И такой, право, разнообразный и деятельный класс выходит из этого «чистописания»! Кто домовито расставил вокруг себя осколки от тарелки с натёртыми красками, помадную банку с водой, и прилегши головой на левую руку, не торопясь, аккуратно обводит кисточкой красные границы на заданной к завтрему карте Италии или Испании. Кто, нахмурясь и ероша волосы, бьётся с досадой над неподдающеюся задачею из правила товарищества.
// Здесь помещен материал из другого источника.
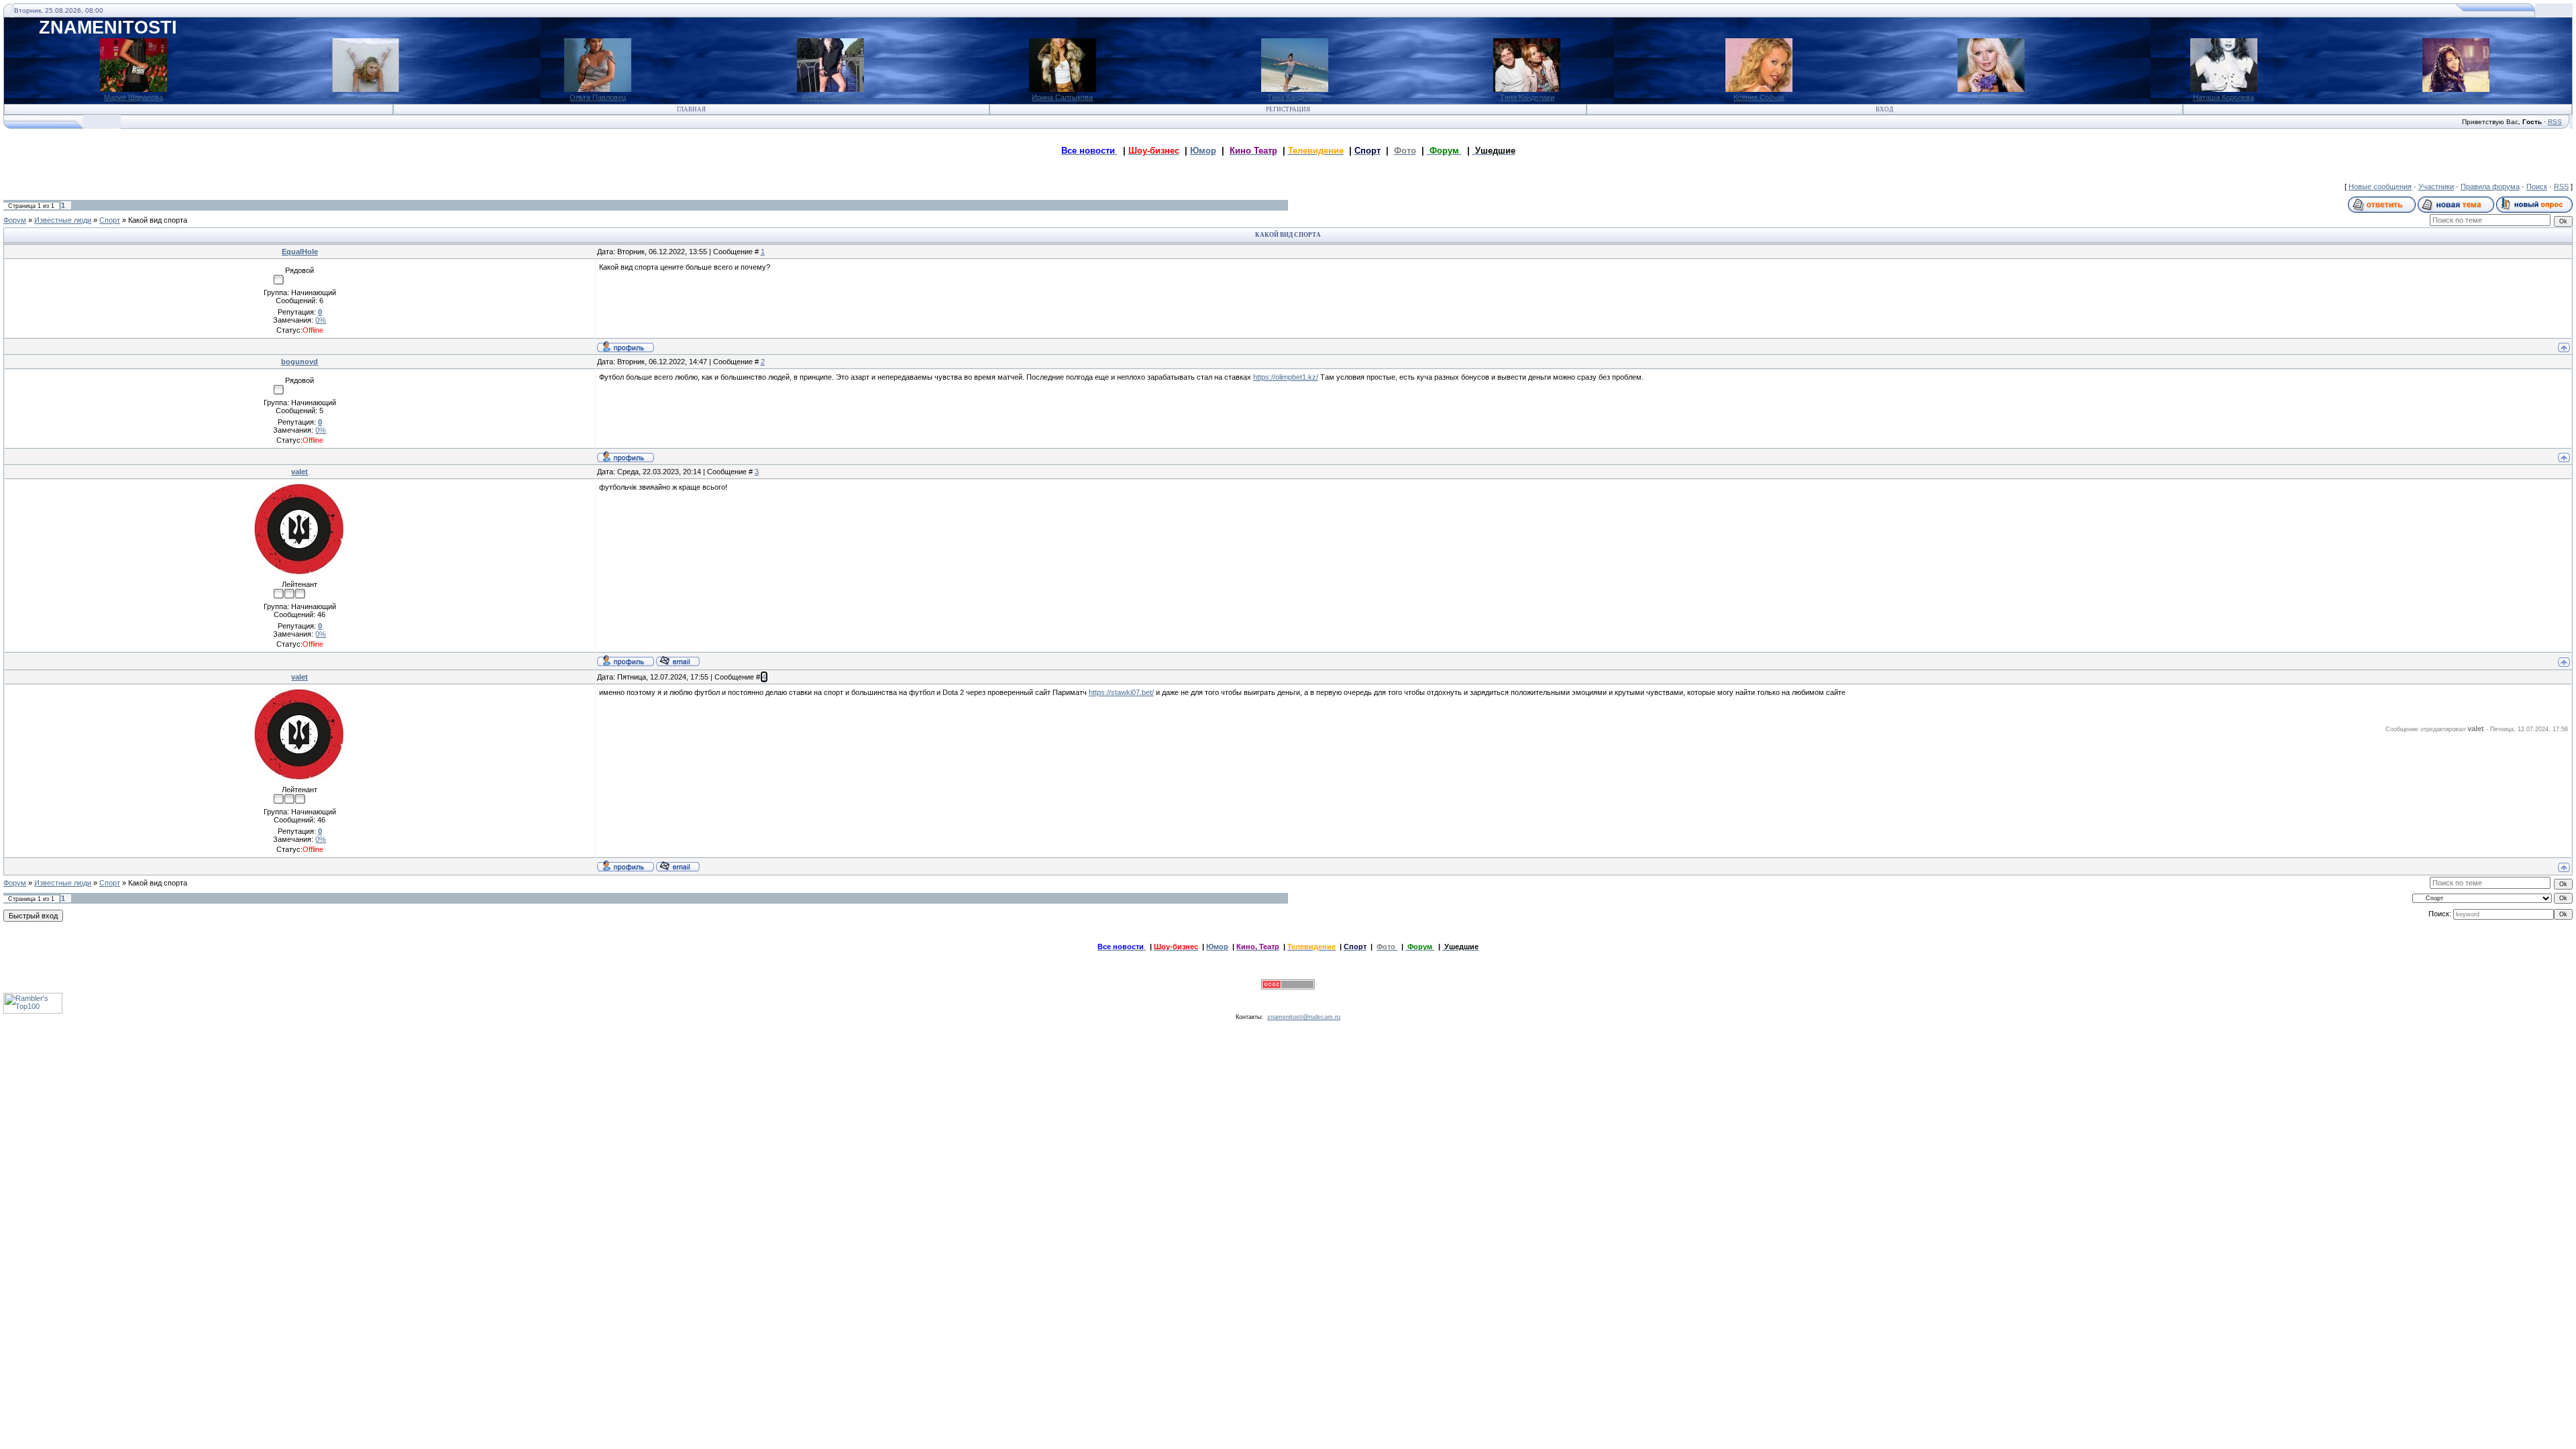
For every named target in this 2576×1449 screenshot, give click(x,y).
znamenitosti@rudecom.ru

Белогрудов, платонический любитель латыни, постоянно получающий за неё единицы, непременно вооружается толстейшим лексиконом Фомы Розанова и с удивительной настойчивостью, хотя совершенно безнадёжно, роется в нём, отыскивая по очереди всякое без исключения слово, которое стоит в «Bellum jugurtinum» Саллюстия, и так именно, как оно там стоит, не обращая никакого внимания на презренные падежи и времена, потому что в своей наивности третьеклассника он ещё не дошёл до уразумения тайны «начала слов».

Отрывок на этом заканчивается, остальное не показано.